§ What to work on
Retype the lines below exactly, from the one that contains "Where should I click to: Collapse" through the last, and leave every picture out.

[[ Raw data open ]]

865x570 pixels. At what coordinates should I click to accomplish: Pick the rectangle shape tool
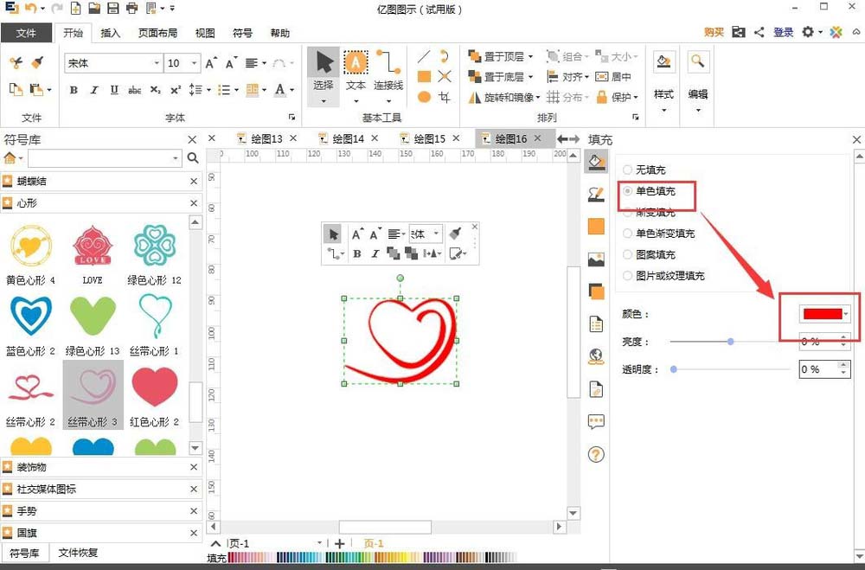[423, 77]
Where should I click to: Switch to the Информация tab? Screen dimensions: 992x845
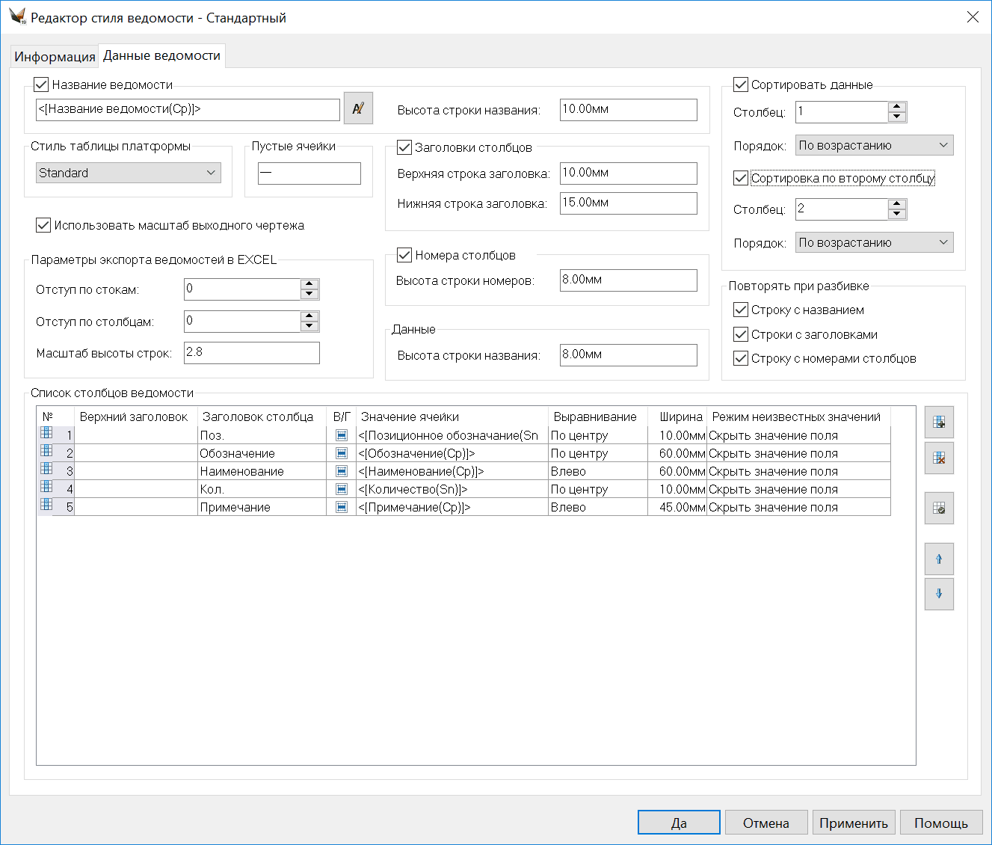click(x=55, y=57)
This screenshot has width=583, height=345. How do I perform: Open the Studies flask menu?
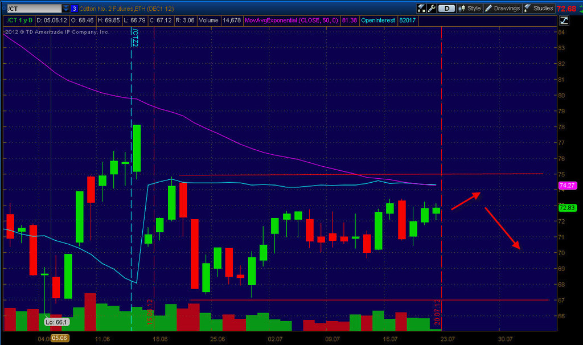539,8
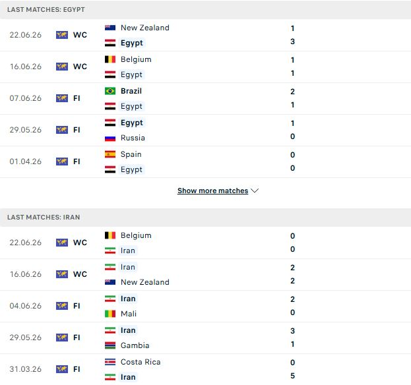The image size is (411, 385).
Task: Expand the Show more matches chevron
Action: (x=255, y=191)
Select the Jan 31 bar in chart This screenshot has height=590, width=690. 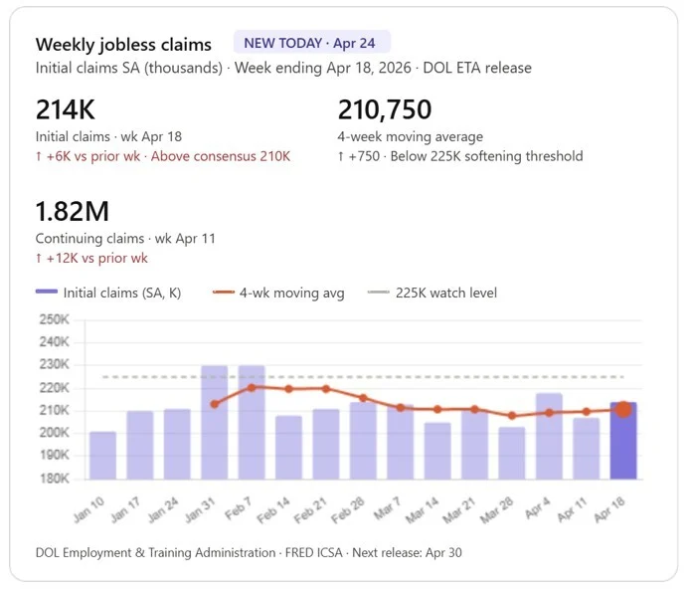(215, 423)
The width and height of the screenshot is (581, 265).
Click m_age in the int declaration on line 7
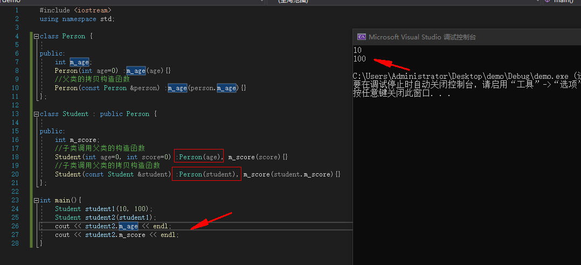pyautogui.click(x=79, y=62)
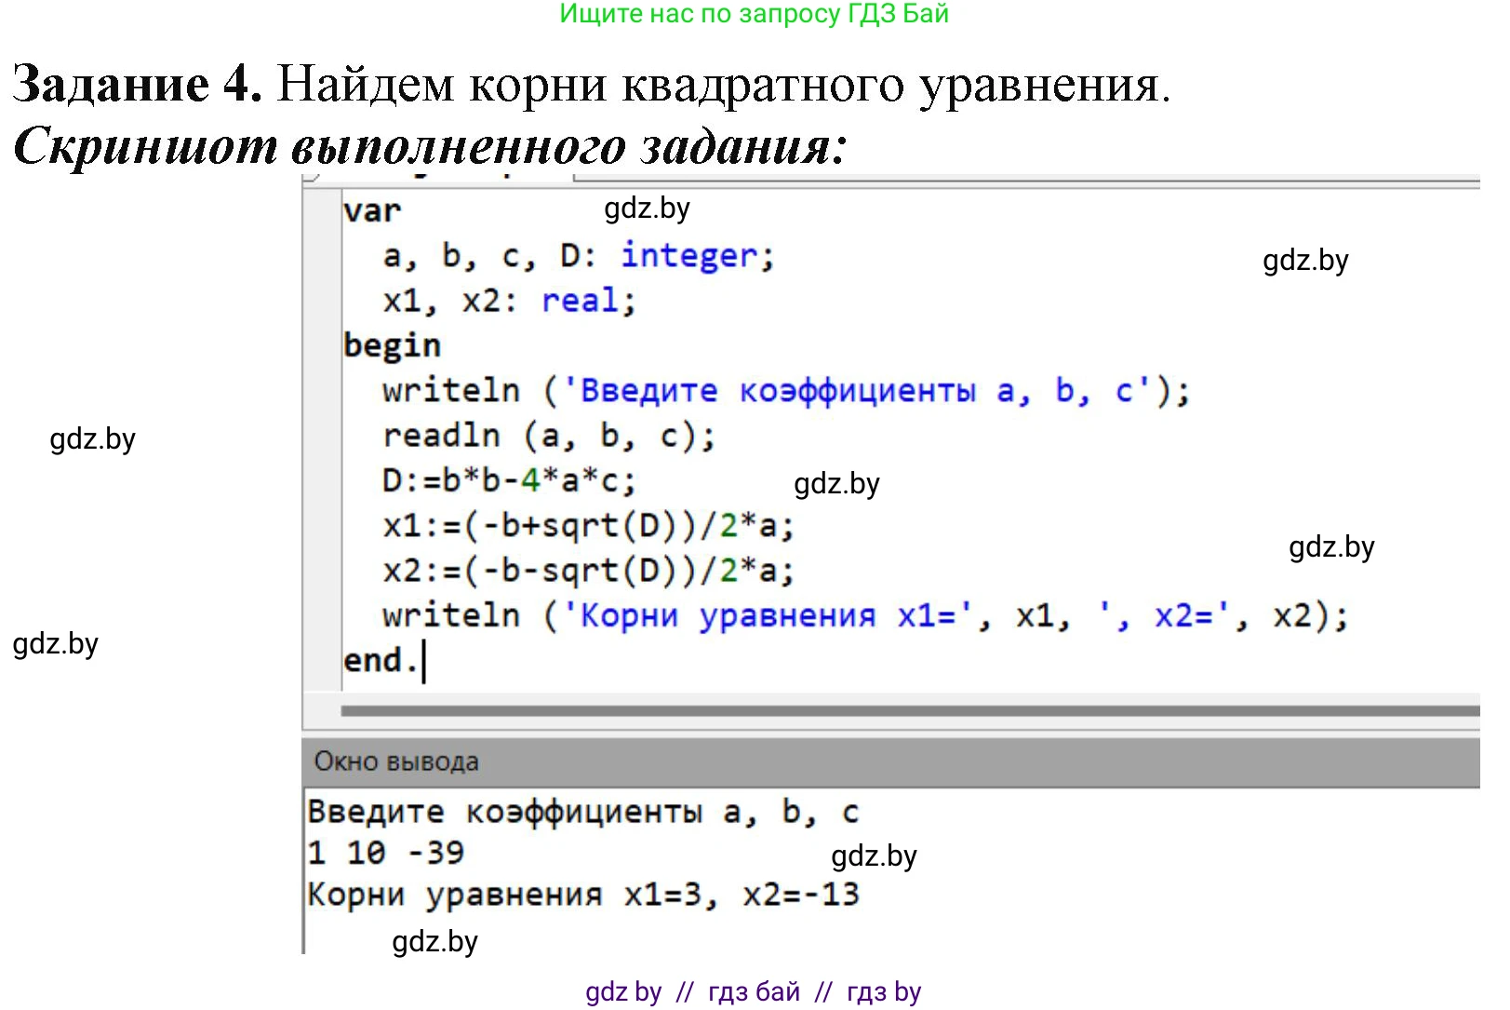Click the output prompt line 'Введите коэффициенты a, b, c'
Screen dimensions: 1510x1010
pyautogui.click(x=582, y=812)
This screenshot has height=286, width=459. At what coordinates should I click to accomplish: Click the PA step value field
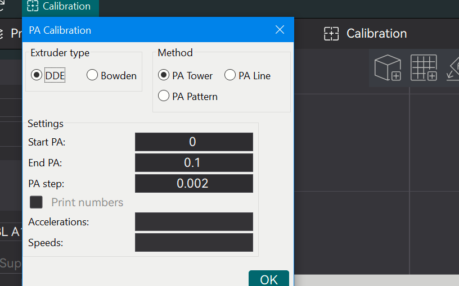tap(194, 183)

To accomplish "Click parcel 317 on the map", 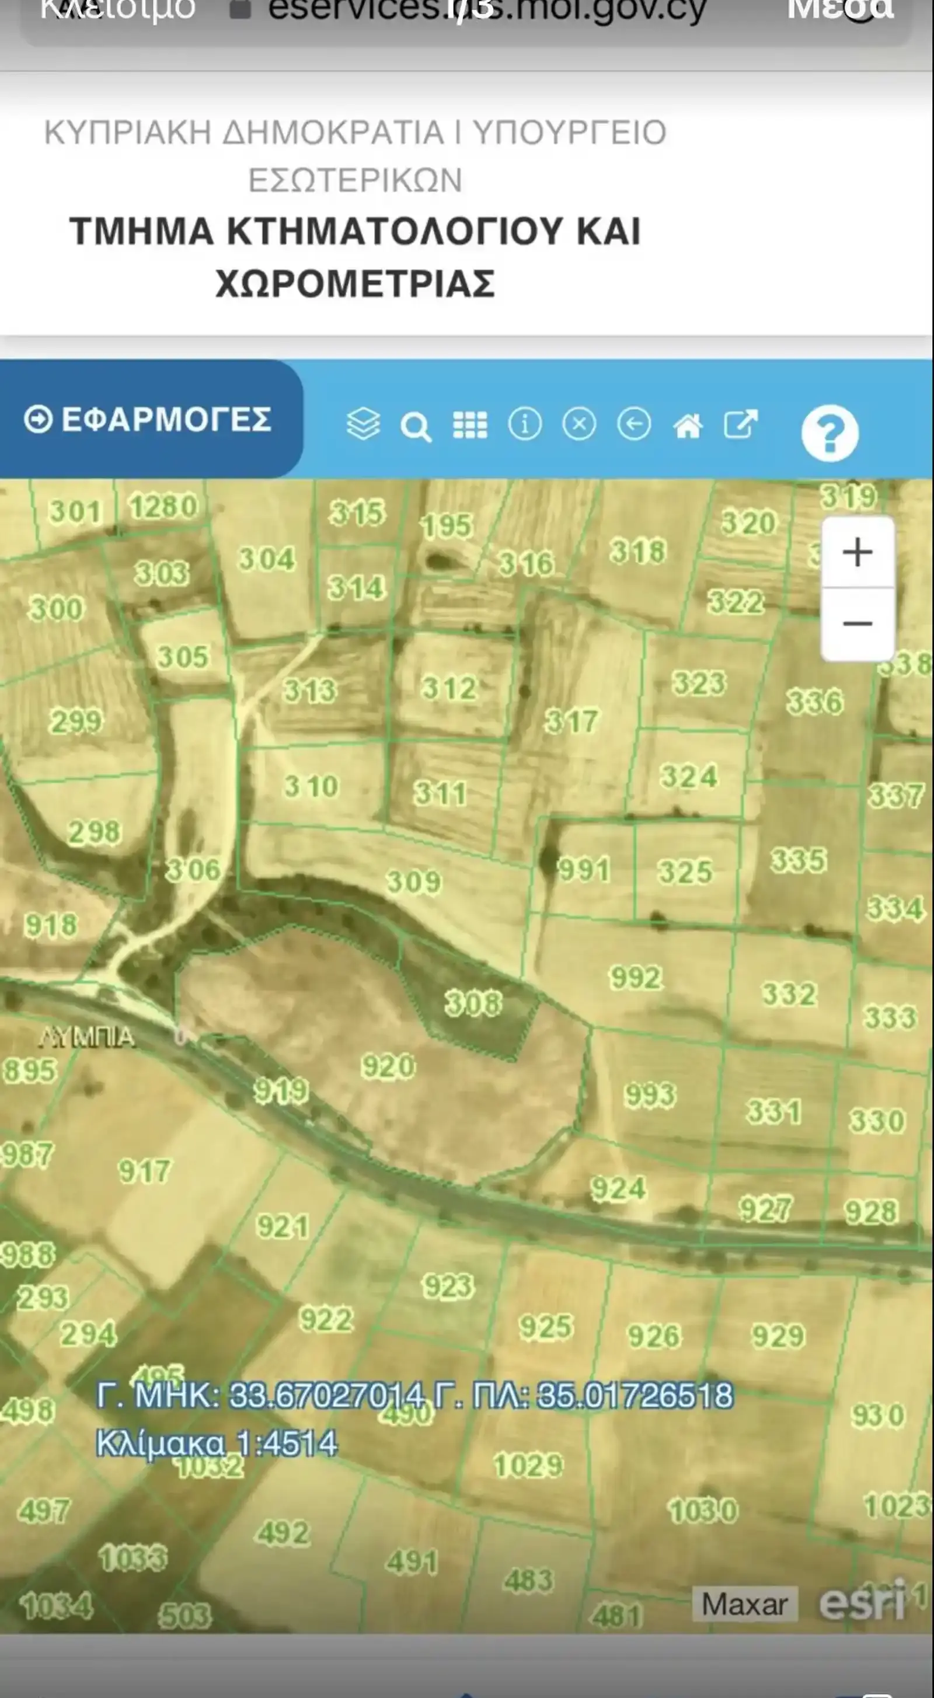I will [x=571, y=721].
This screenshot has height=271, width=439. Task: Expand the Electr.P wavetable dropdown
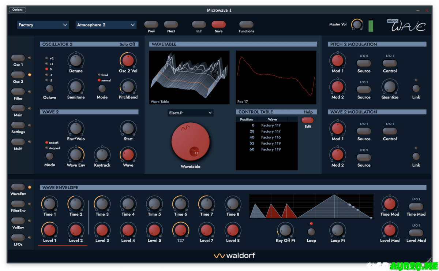click(x=190, y=113)
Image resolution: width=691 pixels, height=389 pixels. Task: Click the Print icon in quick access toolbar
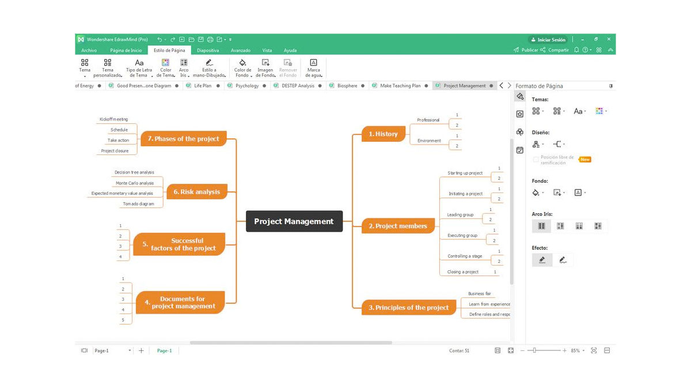210,40
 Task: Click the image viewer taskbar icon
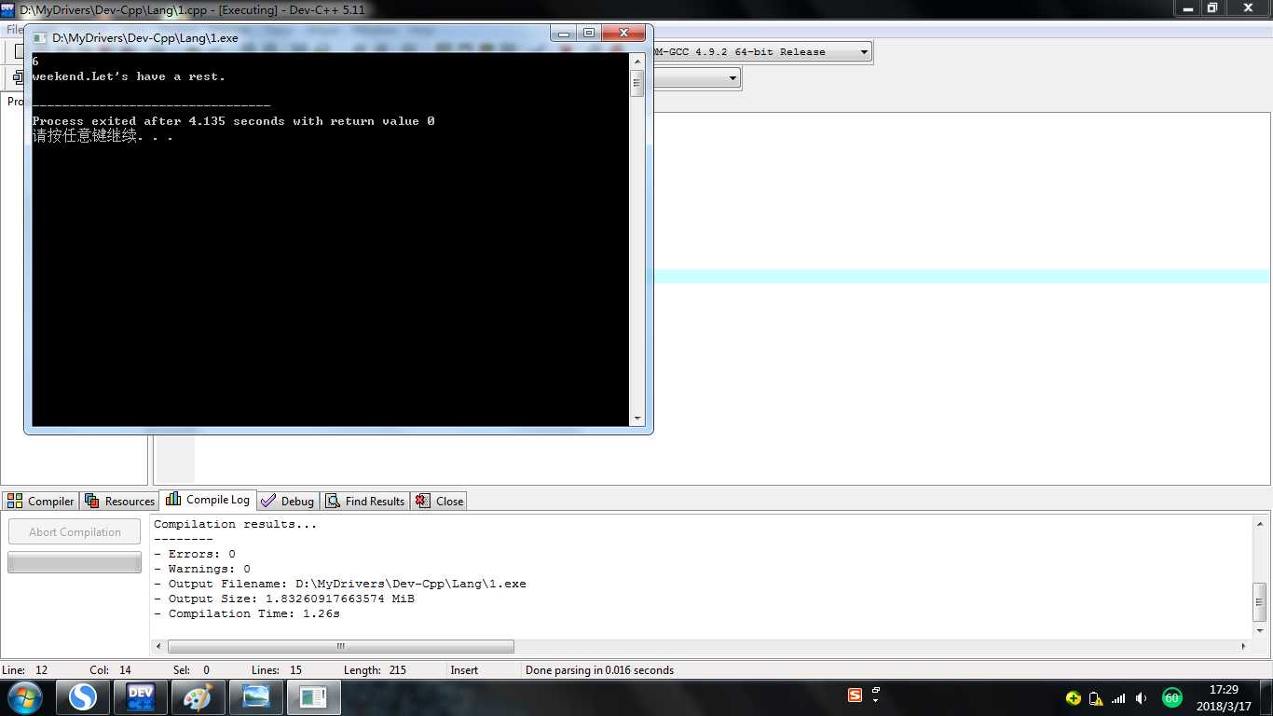click(x=255, y=697)
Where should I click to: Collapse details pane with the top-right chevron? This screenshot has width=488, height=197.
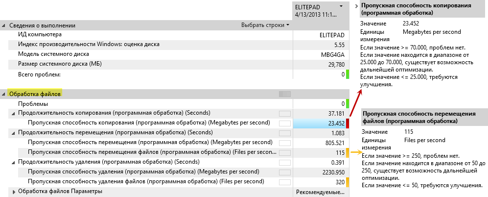tap(357, 6)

[[ Raw data closed ]]

§ Written response
Where should I click to: Collapse details pane with the top-right chevron? This screenshot has width=488, height=197.
tap(357, 6)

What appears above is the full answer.